### Exercise goal
Everything in the data must be repeated exactly, apart from the pictures, which are left out.

### Supplied material
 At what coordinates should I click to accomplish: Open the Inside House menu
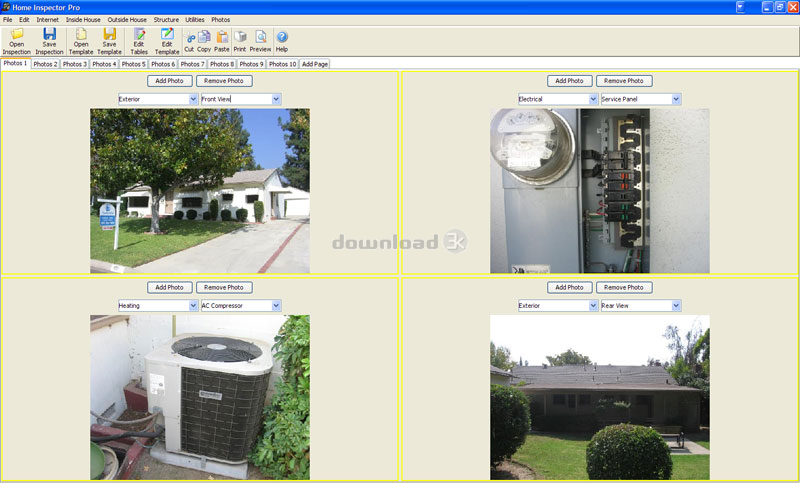coord(83,19)
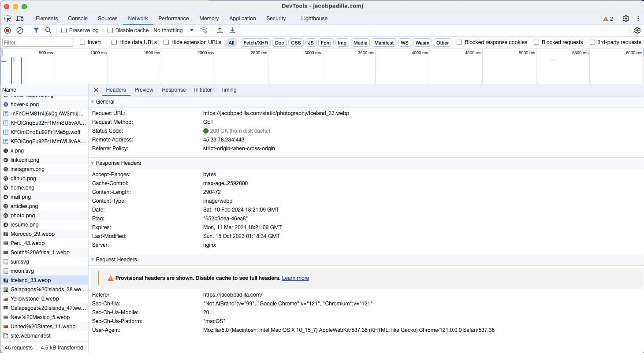The height and width of the screenshot is (353, 644).
Task: Select the inspect element cursor tool
Action: [7, 19]
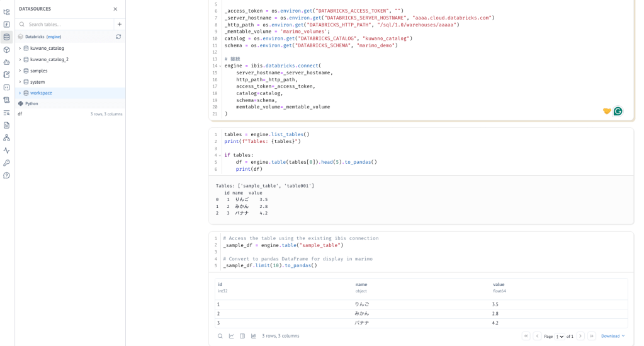Image resolution: width=644 pixels, height=346 pixels.
Task: Toggle the column summaries bar chart icon
Action: (254, 336)
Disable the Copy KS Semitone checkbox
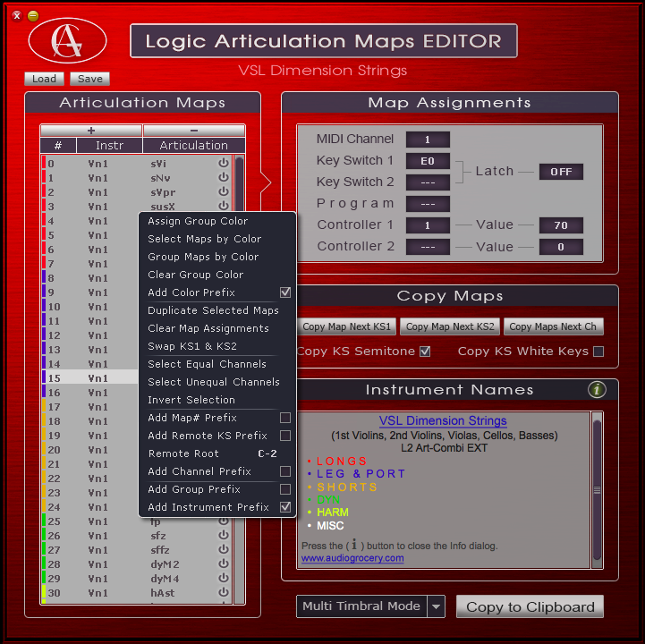Viewport: 645px width, 644px height. [425, 352]
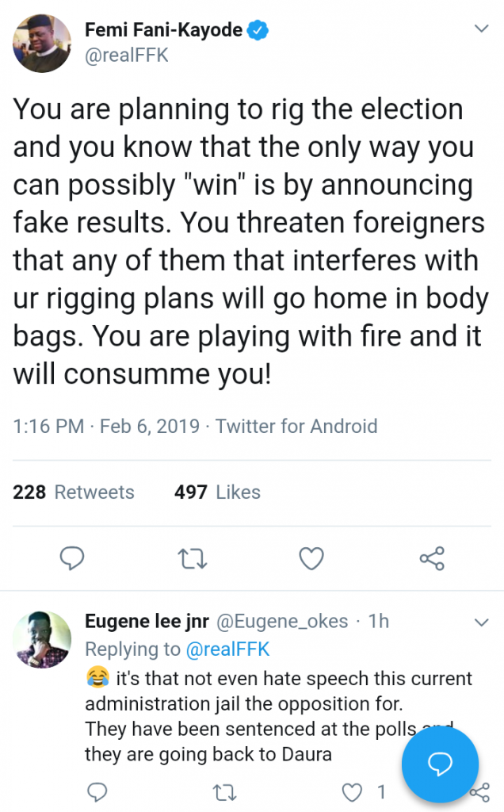Tap the Twitter for Android source link
504x812 pixels.
(x=296, y=426)
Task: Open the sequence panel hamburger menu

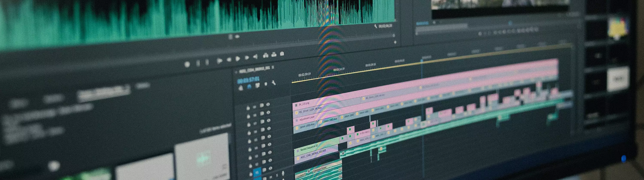Action: [273, 67]
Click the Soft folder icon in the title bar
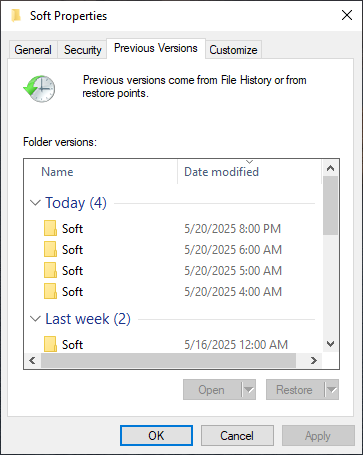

### Answer
 At what coordinates should I click to accomplish: Open the Inside House menu
coord(83,19)
The height and width of the screenshot is (353, 644).
Task: Select the inspect element cursor tool
Action: [7, 19]
Image resolution: width=644 pixels, height=346 pixels.
Task: Toggle the column summaries bar chart icon
Action: (254, 336)
Disable the Copy KS Semitone checkbox
Viewport: 645px width, 644px height. [425, 352]
Tap the Twitter for Android source link
504x812 pixels.
(x=296, y=426)
Task: Open the sequence panel hamburger menu

Action: [273, 67]
Click the Soft folder icon in the title bar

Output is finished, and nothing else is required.